U.S. Customs and Border Protection (CBP) is hiring contractors who can deploy hazardous waste contamination teams to two sites in Texas, to extract drug packages buried in toxic waste, according to Wired.
Cartels are moving drugs in tanker trucks containing various types of industrial hazardous waste, CBP says. The agency acknowledged its agents are not trained to safely extract the drugs and decontaminate them for use as evidence.
The waste includes drilling fluids, oil and wastewater from gas and oil wells. Wastewater from drilling wells may include benzene, which can cause leukemia and bone marrow disease, the article notes. It also includes calcium hydroxide powder, which can cause blindness if enough of the substance gets into the eyes.

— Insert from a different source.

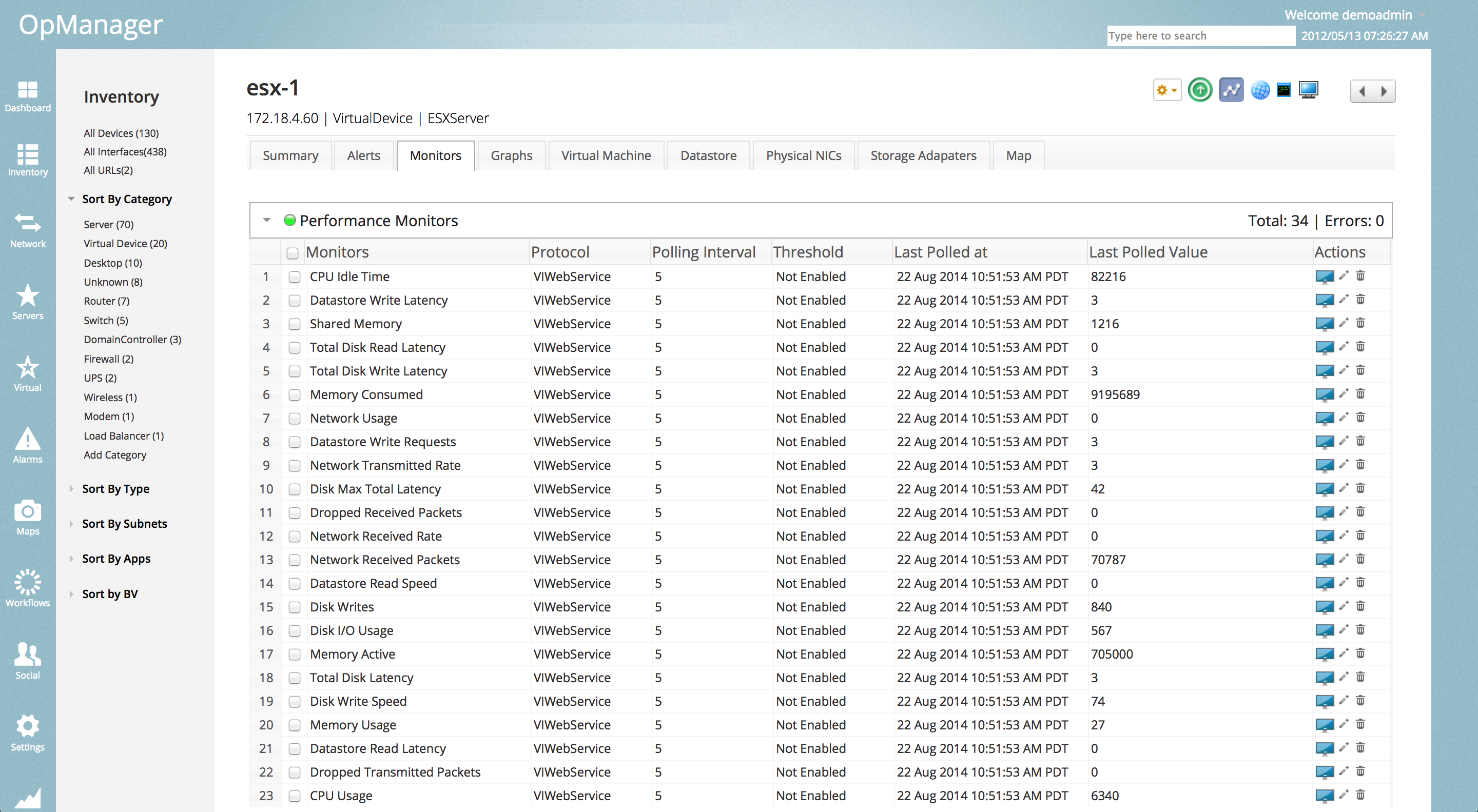Check the box for Datastore Write Latency
1478x812 pixels.
[x=295, y=301]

The agency wants experts for two checkpoints about 70 miles north of the Texas-Mexico border. At the checkpoints, 18-wheel trucks are scanned by drive-through X-ray machines. If the scans find anything that looks like a drug shipment inside an industrial tanker truck, the contractors will use vacuum trucks that suck out hazardous chemicals. Contractors wearing protective suits and respirators will step inside the tanker and remove the drugs.
The hazardous waste will be taken to a disposal or recycling facility that is allowed to accept the material.
Because of increased Border Patrol enforcement in Arizona, drug cartels are increasingly looking to cross the border in remote parts of south Texas, Wired states. Cartels have stolen and copied trucks owned by energy companies in the area.